*RECORDS TO PROCESS*.
__________

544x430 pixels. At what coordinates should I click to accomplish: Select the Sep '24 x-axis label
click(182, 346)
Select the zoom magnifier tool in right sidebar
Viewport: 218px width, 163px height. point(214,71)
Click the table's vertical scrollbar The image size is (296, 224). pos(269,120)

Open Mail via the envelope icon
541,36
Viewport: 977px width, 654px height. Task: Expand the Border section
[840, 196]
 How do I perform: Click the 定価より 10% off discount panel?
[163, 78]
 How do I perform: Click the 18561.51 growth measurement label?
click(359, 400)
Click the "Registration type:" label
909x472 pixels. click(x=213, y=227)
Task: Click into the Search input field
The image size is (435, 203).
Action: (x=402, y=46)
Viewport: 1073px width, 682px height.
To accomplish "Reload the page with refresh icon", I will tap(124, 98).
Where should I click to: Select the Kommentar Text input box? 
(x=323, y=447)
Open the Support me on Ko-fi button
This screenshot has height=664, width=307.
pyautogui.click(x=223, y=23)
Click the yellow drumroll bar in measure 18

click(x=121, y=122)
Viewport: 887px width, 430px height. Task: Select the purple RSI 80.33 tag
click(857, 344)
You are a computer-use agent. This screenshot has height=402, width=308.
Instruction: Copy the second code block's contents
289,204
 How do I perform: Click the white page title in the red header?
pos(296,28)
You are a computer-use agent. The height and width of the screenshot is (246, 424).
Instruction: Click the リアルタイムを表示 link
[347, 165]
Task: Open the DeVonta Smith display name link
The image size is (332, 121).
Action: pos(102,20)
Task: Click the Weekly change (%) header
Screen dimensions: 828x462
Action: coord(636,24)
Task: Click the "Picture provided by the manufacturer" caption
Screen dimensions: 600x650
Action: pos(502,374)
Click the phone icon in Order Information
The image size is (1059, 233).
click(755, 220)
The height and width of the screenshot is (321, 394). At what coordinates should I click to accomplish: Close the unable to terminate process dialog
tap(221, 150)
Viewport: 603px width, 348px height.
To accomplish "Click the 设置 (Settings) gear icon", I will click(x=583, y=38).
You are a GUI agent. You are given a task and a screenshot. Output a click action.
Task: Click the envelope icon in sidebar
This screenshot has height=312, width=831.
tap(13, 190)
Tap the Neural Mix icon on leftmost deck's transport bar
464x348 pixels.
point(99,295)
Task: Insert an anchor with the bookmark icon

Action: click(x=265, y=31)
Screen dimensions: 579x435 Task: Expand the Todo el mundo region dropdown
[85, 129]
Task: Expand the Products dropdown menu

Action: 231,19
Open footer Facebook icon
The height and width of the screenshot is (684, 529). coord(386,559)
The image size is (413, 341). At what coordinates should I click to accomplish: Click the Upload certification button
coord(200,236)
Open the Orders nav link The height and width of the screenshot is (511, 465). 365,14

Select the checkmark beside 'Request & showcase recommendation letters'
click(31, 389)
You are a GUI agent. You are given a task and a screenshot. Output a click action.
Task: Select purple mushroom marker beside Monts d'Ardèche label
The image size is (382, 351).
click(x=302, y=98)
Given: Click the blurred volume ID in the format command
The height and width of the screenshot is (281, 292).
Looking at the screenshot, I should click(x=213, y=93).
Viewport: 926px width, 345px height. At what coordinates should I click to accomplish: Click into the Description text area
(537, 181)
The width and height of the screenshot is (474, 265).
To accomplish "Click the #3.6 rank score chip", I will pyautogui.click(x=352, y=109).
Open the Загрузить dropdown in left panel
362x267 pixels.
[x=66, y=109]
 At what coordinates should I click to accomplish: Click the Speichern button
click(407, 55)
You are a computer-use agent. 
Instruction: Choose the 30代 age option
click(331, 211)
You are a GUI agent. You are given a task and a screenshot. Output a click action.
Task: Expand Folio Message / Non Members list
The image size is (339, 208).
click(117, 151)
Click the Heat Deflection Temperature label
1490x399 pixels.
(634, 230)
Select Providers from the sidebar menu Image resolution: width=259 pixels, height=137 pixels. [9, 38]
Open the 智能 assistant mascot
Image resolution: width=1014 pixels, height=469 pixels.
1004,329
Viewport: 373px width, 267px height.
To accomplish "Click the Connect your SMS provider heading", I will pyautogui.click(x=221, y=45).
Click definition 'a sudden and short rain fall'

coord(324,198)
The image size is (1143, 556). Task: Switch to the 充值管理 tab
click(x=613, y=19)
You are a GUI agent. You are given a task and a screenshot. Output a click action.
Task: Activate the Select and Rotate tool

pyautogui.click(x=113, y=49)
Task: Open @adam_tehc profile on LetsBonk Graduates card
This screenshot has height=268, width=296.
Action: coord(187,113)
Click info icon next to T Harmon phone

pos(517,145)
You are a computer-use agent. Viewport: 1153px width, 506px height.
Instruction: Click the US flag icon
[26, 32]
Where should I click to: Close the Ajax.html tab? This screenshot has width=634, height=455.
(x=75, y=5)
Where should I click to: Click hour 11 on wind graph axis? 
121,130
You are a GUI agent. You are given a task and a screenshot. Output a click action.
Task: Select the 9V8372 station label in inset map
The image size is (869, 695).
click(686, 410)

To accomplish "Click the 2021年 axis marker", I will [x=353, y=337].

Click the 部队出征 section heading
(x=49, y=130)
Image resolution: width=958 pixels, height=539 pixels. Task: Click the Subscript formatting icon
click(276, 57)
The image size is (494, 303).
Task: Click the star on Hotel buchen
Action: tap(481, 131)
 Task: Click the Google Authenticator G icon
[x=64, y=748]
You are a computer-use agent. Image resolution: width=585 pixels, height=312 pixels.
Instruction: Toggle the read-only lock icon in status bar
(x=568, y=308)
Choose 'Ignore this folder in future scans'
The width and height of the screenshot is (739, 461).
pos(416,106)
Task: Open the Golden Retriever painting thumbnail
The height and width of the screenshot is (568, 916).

__________

Line by line, transcribe the material above without leaving anything out.

*ANSWER TO THE EXERCISE*.
544x430 pixels. At what coordinates should I click to accomplish: Select the Sep '24 x-axis label
click(182, 346)
Select the zoom magnifier tool in right sidebar
Viewport: 218px width, 163px height. point(214,71)
Click the table's vertical scrollbar The image size is (296, 224). pos(269,120)

Open Mail via the envelope icon
541,36
Viewport: 977px width, 654px height. Task: Expand the Border section
[840, 196]
 How do I perform: Click the 定価より 10% off discount panel?
[163, 78]
 How do I perform: Click the 18561.51 growth measurement label?
click(359, 400)
Click the "Registration type:" label
909x472 pixels. click(x=213, y=227)
Task: Click into the Search input field
The image size is (435, 203).
Action: (x=402, y=46)
Viewport: 1073px width, 682px height.
To accomplish "Reload the page with refresh icon", I will tap(124, 98).
Where should I click to: Select the Kommentar Text input box? 
(x=323, y=447)
Open the Support me on Ko-fi button
This screenshot has height=664, width=307.
pyautogui.click(x=223, y=23)
Click the yellow drumroll bar in measure 18

click(x=121, y=122)
Viewport: 887px width, 430px height. Task: Select the purple RSI 80.33 tag
click(857, 344)
You are a computer-use agent. This screenshot has height=402, width=308.
Instruction: Copy the second code block's contents
289,204
 How do I perform: Click the white page title in the red header?
pos(296,28)
You are a computer-use agent. The height and width of the screenshot is (246, 424).
Instruction: Click the リアルタイムを表示 link
[347, 165]
Task: Open the DeVonta Smith display name link
The image size is (332, 121).
Action: pos(102,20)
Task: Click the Weekly change (%) header
Screen dimensions: 828x462
Action: coord(636,24)
Task: Click the "Picture provided by the manufacturer" caption
Screen dimensions: 600x650
Action: pos(502,374)
Click the phone icon in Order Information
The image size is (1059, 233).
click(755, 220)
The height and width of the screenshot is (321, 394). At what coordinates should I click to accomplish: Close the unable to terminate process dialog
tap(221, 150)
Viewport: 603px width, 348px height.
To accomplish "Click the 设置 (Settings) gear icon", I will click(x=583, y=38).
You are a GUI agent. You are given a task and a screenshot. Output a click action.
Task: Click the envelope icon in sidebar
This screenshot has height=312, width=831.
tap(13, 190)
Tap the Neural Mix icon on leftmost deck's transport bar
464x348 pixels.
point(99,295)
Task: Insert an anchor with the bookmark icon

Action: click(x=265, y=31)
Screen dimensions: 579x435 Task: Expand the Todo el mundo region dropdown
[85, 129]
Task: Expand the Products dropdown menu

Action: 231,19
Open footer Facebook icon
The height and width of the screenshot is (684, 529). coord(386,559)
The image size is (413, 341). At what coordinates should I click to accomplish: Click the Upload certification button
coord(200,236)
Open the Orders nav link The height and width of the screenshot is (511, 465). 365,14

Select the checkmark beside 'Request & showcase recommendation letters'
click(31, 389)
You are a GUI agent. You are given a task and a screenshot. Output a click action.
Task: Select purple mushroom marker beside Monts d'Ardèche label
The image size is (382, 351).
click(x=302, y=98)
Given: Click the blurred volume ID in the format command
The height and width of the screenshot is (281, 292).
Looking at the screenshot, I should click(x=213, y=93).
Viewport: 926px width, 345px height. At what coordinates should I click to accomplish: Click into the Description text area
(537, 181)
The width and height of the screenshot is (474, 265).
To accomplish "Click the #3.6 rank score chip", I will pyautogui.click(x=352, y=109).
Open the Загрузить dropdown in left panel
362x267 pixels.
[x=66, y=109]
 At what coordinates should I click to accomplish: Click the Speichern button
click(407, 55)
You are a computer-use agent. 
Instruction: Choose the 30代 age option
click(331, 211)
You are a GUI agent. You are given a task and a screenshot. Output a click action.
Task: Expand Folio Message / Non Members list
The image size is (339, 208).
click(117, 151)
Click the Heat Deflection Temperature label
1490x399 pixels.
(634, 230)
Select Providers from the sidebar menu Image resolution: width=259 pixels, height=137 pixels. [9, 38]
Open the 智能 assistant mascot
Image resolution: width=1014 pixels, height=469 pixels.
1004,329
Viewport: 373px width, 267px height.
To accomplish "Click the Connect your SMS provider heading", I will pyautogui.click(x=221, y=45).
Click definition 'a sudden and short rain fall'

coord(324,198)
The image size is (1143, 556). Task: Switch to the 充值管理 tab
click(x=613, y=19)
You are a GUI agent. You are given a task and a screenshot. Output a click action.
Task: Activate the Select and Rotate tool

pyautogui.click(x=113, y=49)
Task: Open @adam_tehc profile on LetsBonk Graduates card
This screenshot has height=268, width=296.
Action: coord(187,113)
Click info icon next to T Harmon phone

pos(517,145)
You are a computer-use agent. Viewport: 1153px width, 506px height.
Instruction: Click the US flag icon
[26, 32]
Where should I click to: Close the Ajax.html tab? This screenshot has width=634, height=455.
(x=75, y=5)
Where should I click to: Click hour 11 on wind graph axis? 
121,130
You are a GUI agent. You are given a task and a screenshot. Output a click action.
Task: Select the 9V8372 station label in inset map
The image size is (869, 695).
click(686, 410)

To accomplish "Click the 2021年 axis marker", I will [x=353, y=337].

Click the 部队出征 section heading
(x=49, y=130)
Image resolution: width=958 pixels, height=539 pixels. Task: Click the Subscript formatting icon
click(276, 57)
The image size is (494, 303).
Task: Click the star on Hotel buchen
Action: tap(481, 131)
 Task: Click the Google Authenticator G icon
[x=64, y=748]
You are a computer-use agent. Image resolution: width=585 pixels, height=312 pixels.
Instruction: Toggle the read-only lock icon in status bar
(x=568, y=308)
Choose 'Ignore this folder in future scans'
The width and height of the screenshot is (739, 461).
pos(416,106)
Task: Open the Golden Retriever painting thumbnail
The height and width of the screenshot is (568, 916).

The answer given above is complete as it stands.